What to do:
Starting at the line that contains "This screenshot has width=962, height=437." and ending at the end of the records, write every line out again, requests included, with each coordinate in the answers shifted by -30. Leave the pictures out of your answer.

BEGIN Provided material

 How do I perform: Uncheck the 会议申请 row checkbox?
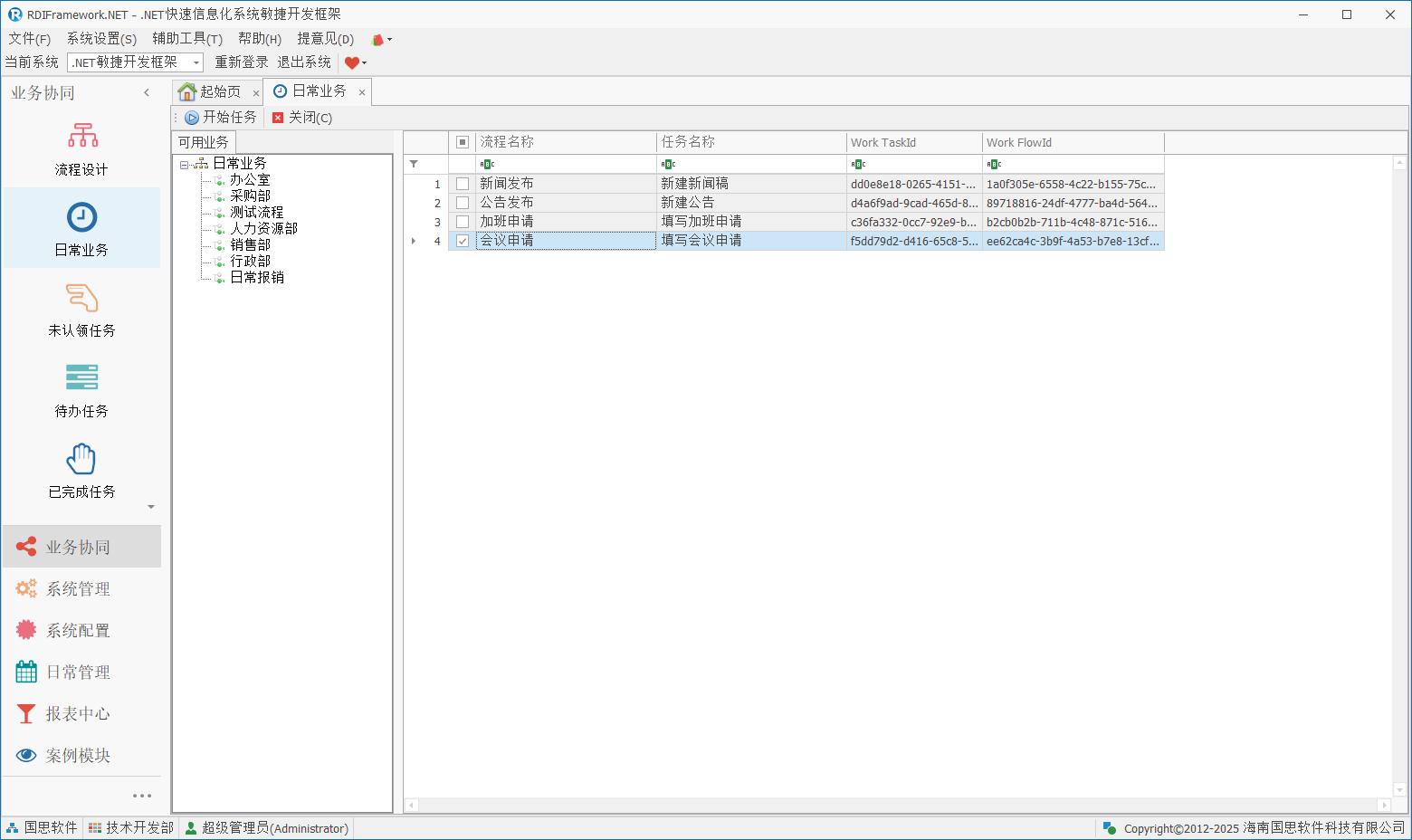point(463,241)
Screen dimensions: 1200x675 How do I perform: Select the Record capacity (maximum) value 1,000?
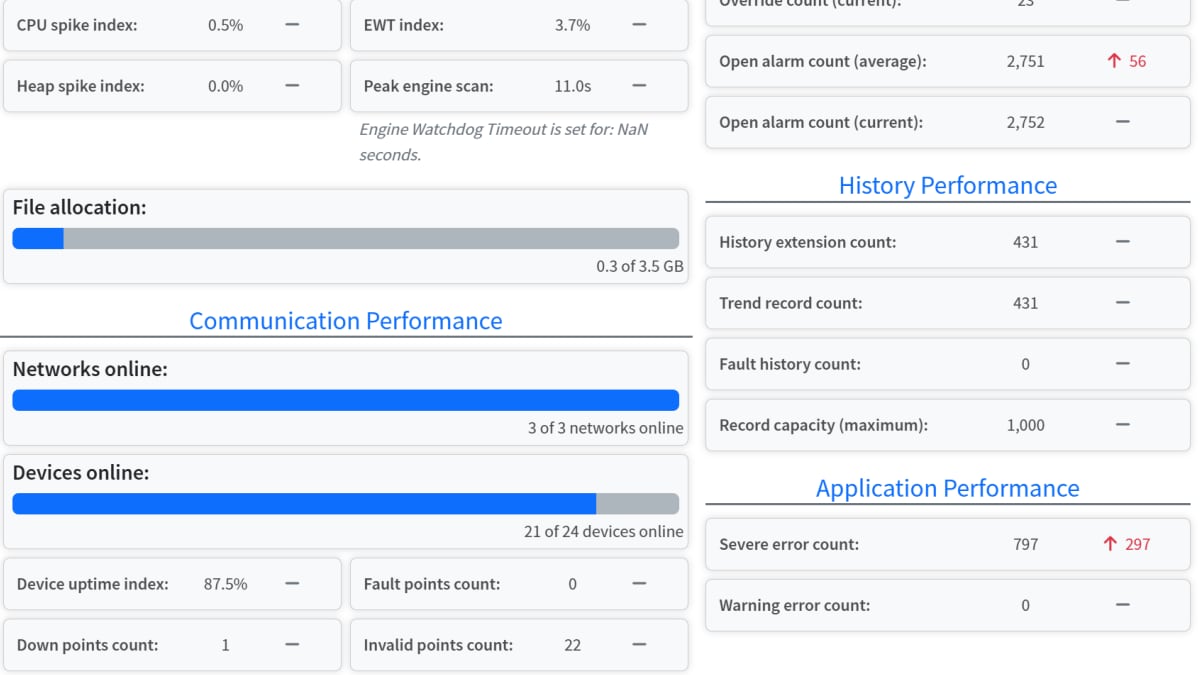[x=1025, y=425]
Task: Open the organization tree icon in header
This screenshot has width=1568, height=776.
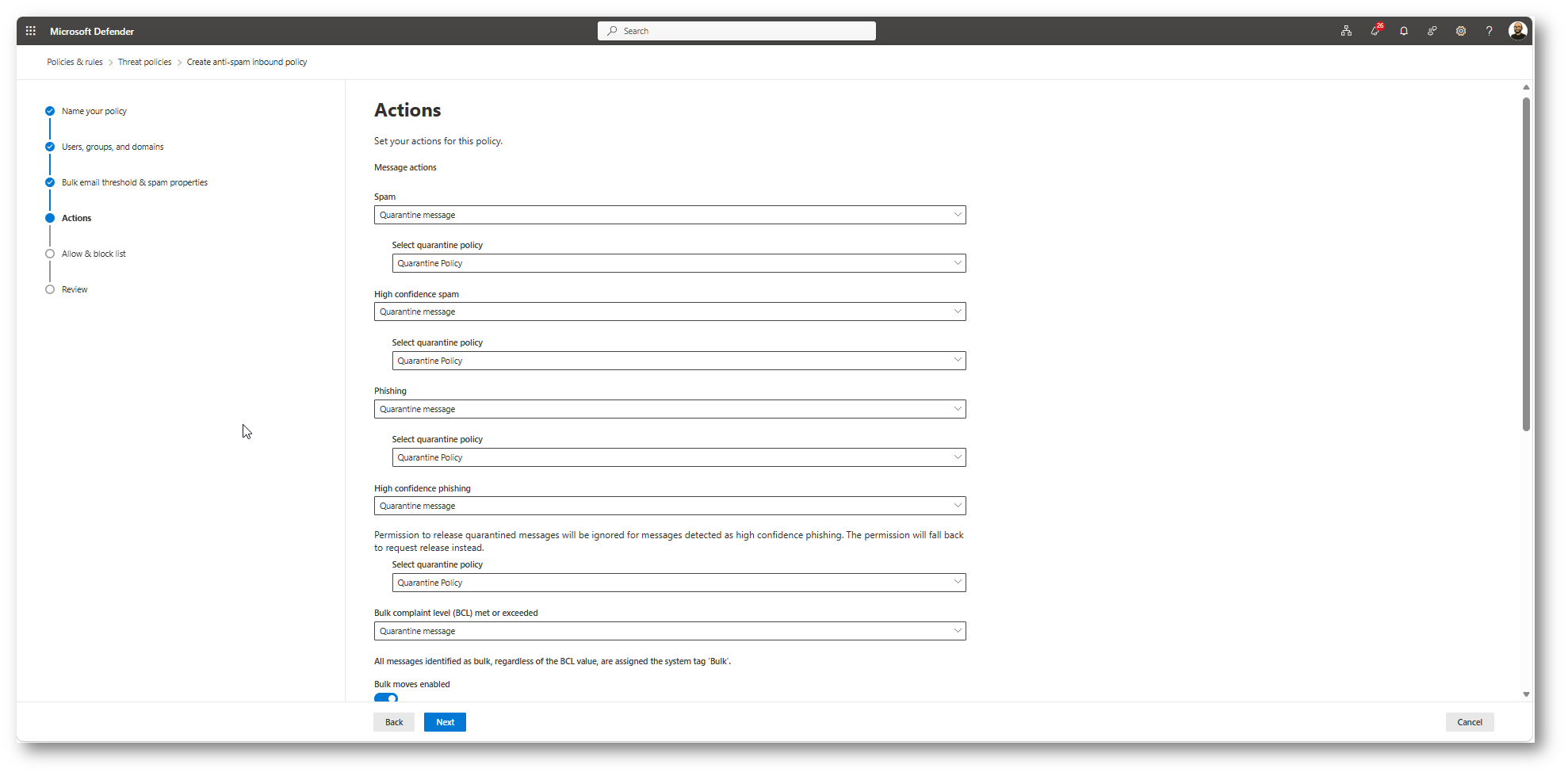Action: pos(1346,31)
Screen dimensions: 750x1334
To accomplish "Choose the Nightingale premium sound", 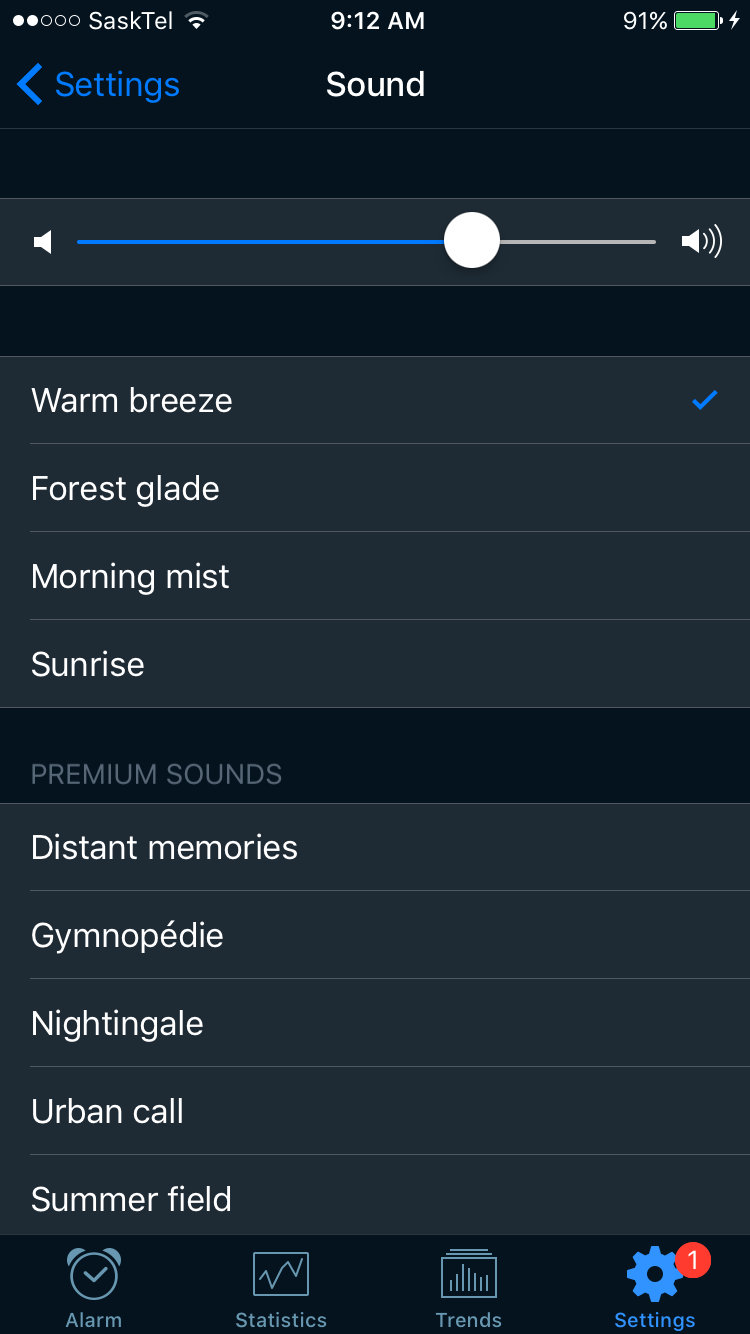I will 375,1023.
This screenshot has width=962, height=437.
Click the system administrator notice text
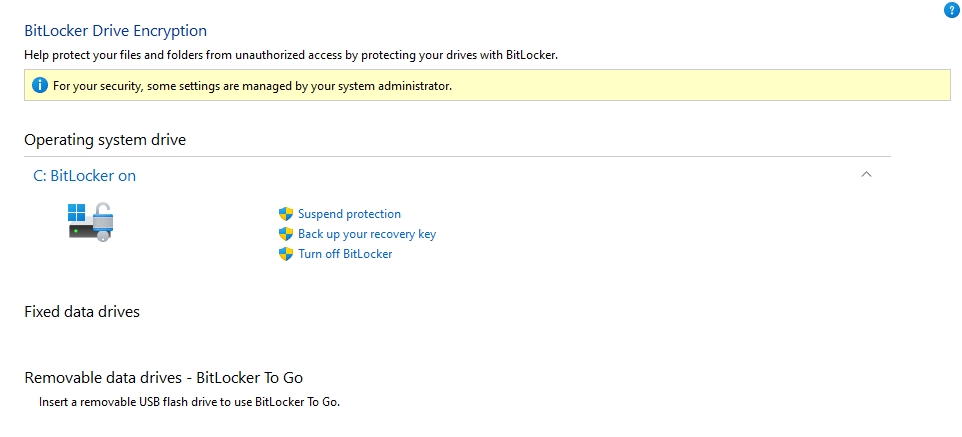click(252, 86)
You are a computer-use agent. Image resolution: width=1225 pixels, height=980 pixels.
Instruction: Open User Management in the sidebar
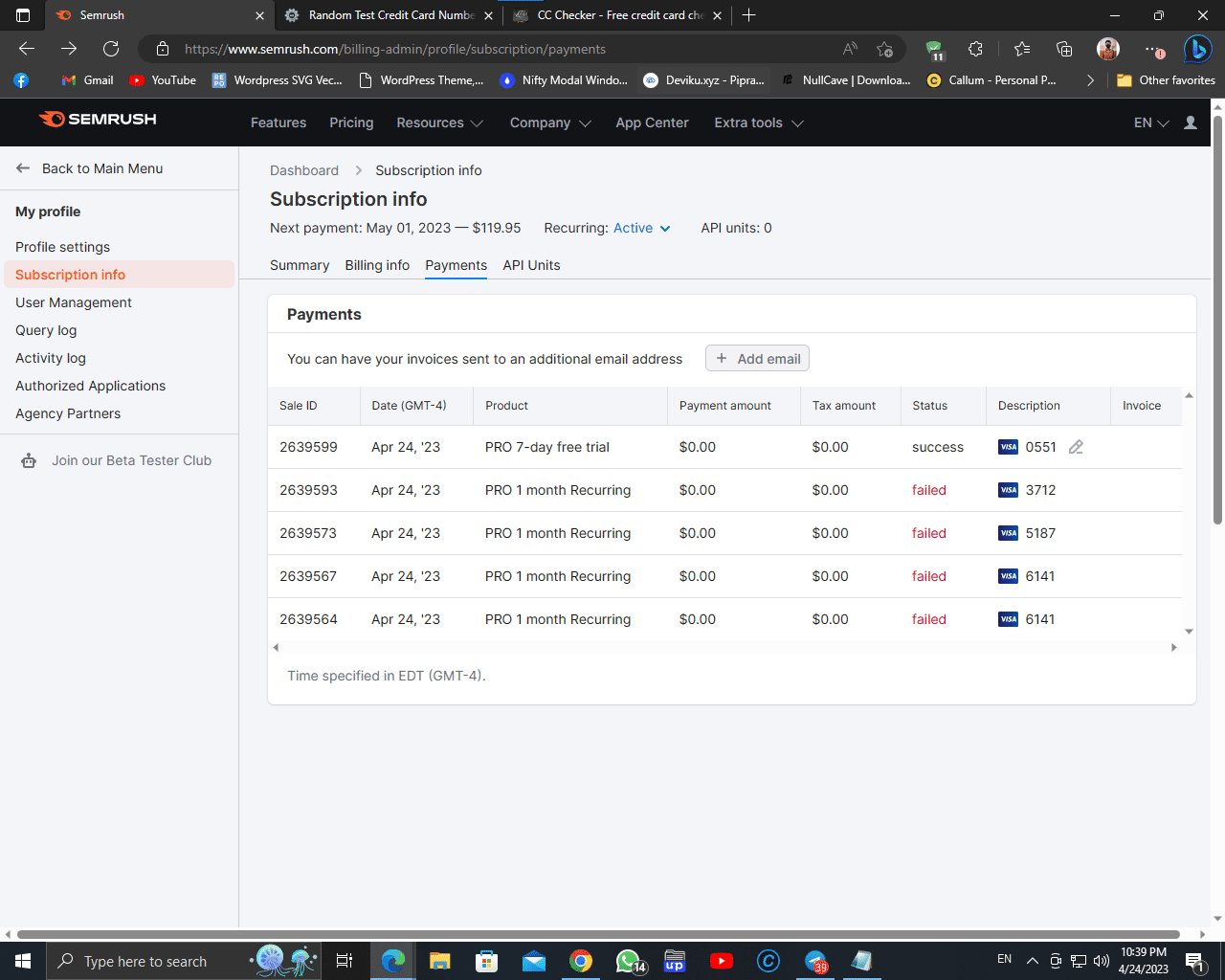pyautogui.click(x=74, y=302)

END Provided material

Exercise response:
This screenshot has width=962, height=437.
Click the system administrator notice text
click(222, 56)
You are a computer-use agent. Image resolution: width=1225 pixels, height=980 pixels.
Instruction: Open User Management in the sidebar
pyautogui.click(x=44, y=272)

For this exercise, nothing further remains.